_WHAT YOU NEED TO DO_
Rewrite the keynote reflection from "10 December - Aquinas" to "Strait Islander peoples.", changing "modern slavery" to "contemporary slavery".

_DOCUMENT SECTION_
━━━━━━━━━━

Dr Fiona McGaughey Christmas Keynote Reflection

By Dr Fiona McGaughey, Associate Professor of International Human Rights Law at the University of Western Australia

10 December - Aquinas College, Perth. 

Thank you to Sister Veronica for the Welcome to Country.  I would like to acknowledge that we are speaking here on Whadjuk Noongar Boodja and pay my respects to elders past and present, including those here this evening.  I was really pleased to see the Magnificat in the programme this evening written in the Noongar language.  The Irish share a deep empathy with colonised Indigenous peoples in Australia but also acknowledge the harms we caused here. 

 In acknowledging the traditional owners of this land, I also note that Indigenous peoples here have survived practices we now call modern slavery and in speaking about modern slavery, we must acknowledge the enduring legacies of coerced labour, exploitation and other practices today described as modern slavery, on Aboriginal and Torres Strait Islander peoples.

On the question of culture and language, I had the opportunity to attend a round table with Uiyghir survivors (a persecuted minority) of Chinese camps in the Xinjiang province recently.  One of the activities at those camps is state-sponsored forced labour – which is why the US and others have banned imports from Xinjiang.  Alongside the many human rights abuses the survivors spoke of, they noted the banning of Uiyghir cultural and ethnic identity, the banning of the language and the removal of children from their families.  All too familiar. 

Patterns of dominance, exploitation and abuse repeat themselves across history and across the world.  Stephen Jay Gould an American scientist and historian of science famously said:  “I am, somehow, less interested in the weight and convolutions of Einstein's brain than in the near certainty that people of equal talent have lived and died in cotton fields and sweatshops.”  And of course, we here in Australia and elsewhere benefit from that slave labour.  We are all interconnected.

━━━━━━━━━━

_THE DATA_
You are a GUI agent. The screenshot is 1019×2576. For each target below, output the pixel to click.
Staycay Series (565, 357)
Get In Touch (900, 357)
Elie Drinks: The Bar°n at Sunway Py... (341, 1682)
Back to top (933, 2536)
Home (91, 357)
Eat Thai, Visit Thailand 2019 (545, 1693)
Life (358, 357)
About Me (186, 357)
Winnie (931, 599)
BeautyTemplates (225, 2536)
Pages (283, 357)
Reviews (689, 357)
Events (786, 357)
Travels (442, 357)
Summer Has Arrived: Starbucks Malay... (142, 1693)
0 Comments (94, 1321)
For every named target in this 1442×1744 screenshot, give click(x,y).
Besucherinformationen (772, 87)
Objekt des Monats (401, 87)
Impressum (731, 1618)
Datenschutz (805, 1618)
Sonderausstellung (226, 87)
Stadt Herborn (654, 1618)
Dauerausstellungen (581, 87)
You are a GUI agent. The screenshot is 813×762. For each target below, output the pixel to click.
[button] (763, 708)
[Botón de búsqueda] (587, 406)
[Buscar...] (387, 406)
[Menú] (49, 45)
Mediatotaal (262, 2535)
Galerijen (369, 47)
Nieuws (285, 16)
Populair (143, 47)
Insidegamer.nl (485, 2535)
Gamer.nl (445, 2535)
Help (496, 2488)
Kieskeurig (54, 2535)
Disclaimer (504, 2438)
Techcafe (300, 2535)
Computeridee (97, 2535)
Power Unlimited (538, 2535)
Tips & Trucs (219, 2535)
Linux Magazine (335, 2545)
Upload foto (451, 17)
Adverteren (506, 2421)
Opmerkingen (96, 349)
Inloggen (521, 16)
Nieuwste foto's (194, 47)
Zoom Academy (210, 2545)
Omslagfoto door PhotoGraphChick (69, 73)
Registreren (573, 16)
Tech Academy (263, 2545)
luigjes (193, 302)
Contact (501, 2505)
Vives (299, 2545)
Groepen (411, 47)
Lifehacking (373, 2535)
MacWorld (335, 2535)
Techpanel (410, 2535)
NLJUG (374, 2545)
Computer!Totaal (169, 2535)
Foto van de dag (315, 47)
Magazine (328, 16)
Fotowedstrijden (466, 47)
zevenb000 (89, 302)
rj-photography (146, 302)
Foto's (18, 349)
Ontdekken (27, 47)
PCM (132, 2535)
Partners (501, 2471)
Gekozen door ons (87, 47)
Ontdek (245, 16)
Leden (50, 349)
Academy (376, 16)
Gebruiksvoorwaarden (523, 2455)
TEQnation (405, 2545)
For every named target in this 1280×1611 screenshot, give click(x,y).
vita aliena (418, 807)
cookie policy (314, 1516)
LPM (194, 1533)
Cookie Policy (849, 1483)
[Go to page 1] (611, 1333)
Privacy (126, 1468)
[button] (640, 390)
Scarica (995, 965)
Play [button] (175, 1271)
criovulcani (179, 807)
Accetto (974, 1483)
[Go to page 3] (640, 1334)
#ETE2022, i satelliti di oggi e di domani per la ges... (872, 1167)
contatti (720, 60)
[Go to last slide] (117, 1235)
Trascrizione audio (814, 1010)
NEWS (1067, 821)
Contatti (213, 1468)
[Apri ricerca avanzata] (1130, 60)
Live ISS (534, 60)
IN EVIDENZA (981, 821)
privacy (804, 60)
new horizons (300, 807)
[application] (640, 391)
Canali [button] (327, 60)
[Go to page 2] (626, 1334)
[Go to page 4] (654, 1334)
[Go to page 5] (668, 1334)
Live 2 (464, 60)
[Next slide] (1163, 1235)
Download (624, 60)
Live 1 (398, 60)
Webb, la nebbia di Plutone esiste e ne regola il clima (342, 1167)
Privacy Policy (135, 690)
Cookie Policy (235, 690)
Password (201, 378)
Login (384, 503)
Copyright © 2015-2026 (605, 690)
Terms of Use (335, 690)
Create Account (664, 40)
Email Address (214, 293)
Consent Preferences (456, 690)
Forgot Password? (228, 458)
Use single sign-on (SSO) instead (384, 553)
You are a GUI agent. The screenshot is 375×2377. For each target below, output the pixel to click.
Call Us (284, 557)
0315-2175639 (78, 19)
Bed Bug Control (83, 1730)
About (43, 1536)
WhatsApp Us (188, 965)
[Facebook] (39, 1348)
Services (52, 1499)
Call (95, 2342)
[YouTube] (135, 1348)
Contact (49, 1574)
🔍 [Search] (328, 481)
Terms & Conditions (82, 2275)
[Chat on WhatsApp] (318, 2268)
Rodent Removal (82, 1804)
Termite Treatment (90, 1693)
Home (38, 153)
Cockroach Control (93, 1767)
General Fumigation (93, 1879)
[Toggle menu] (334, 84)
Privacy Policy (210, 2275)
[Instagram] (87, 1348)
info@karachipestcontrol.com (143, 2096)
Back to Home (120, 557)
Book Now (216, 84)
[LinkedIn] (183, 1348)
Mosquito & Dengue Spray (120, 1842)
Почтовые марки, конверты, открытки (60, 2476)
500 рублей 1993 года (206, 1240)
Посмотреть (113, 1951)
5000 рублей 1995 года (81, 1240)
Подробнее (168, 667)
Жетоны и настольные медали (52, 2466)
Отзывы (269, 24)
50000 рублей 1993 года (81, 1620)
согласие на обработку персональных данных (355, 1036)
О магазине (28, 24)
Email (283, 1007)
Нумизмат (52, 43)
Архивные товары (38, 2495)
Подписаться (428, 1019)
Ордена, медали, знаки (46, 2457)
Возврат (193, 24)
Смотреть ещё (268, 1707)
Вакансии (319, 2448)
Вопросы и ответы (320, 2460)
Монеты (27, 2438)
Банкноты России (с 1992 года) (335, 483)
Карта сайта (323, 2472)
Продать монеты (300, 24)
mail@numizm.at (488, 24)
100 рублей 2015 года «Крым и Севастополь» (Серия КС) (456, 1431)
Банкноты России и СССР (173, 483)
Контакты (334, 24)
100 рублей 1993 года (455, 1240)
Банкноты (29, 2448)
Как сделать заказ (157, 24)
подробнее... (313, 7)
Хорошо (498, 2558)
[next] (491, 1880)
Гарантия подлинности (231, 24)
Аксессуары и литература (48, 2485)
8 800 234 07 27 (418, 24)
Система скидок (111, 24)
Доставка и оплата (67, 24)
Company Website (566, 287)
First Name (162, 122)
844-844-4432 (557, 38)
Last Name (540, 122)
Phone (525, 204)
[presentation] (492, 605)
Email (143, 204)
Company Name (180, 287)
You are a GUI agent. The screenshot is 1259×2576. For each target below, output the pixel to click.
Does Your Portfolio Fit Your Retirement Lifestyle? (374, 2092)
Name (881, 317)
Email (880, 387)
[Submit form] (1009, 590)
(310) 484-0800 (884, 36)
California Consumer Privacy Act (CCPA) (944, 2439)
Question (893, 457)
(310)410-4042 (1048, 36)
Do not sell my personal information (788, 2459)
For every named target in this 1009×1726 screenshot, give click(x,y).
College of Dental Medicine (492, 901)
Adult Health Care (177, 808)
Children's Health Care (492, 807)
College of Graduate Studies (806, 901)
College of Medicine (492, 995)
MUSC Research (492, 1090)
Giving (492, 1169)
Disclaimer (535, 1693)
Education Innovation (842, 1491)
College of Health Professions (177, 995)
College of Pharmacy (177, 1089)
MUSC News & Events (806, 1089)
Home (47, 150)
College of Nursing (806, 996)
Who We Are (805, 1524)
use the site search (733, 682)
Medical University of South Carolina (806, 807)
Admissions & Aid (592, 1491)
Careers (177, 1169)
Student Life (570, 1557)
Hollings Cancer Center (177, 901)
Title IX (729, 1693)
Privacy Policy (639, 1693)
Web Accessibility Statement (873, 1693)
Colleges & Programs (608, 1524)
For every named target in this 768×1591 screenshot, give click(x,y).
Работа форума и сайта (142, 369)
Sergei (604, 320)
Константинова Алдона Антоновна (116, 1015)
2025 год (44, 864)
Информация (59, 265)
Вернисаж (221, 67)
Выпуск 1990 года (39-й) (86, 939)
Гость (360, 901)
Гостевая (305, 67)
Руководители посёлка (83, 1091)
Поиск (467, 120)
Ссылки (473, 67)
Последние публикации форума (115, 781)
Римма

━━━━━━━━━━

_RESULT_
10 December - Aquinas College, Perth. 

Thank you to Sister Veronica for the Welcome to Country.  I would like to acknowledge that we are speaking here on Whadjuk Noongar Boodja and pay my respects to elders past and present, including those here this evening.  I was really pleased to see the Magnificat in the programme this evening written in the Noongar language.  The Irish share a deep empathy with colonised Indigenous peoples in Australia but also acknowledge the harms we caused here. 

 In acknowledging the traditional owners of this land, I also note that Indigenous peoples here have survived practices we now call contemporary slavery and in speaking about contemporary slavery, we must acknowledge the enduring legacies of coerced labour, exploitation and other practices today described as contemporary slavery, on Aboriginal and Torres Strait Islander peoples.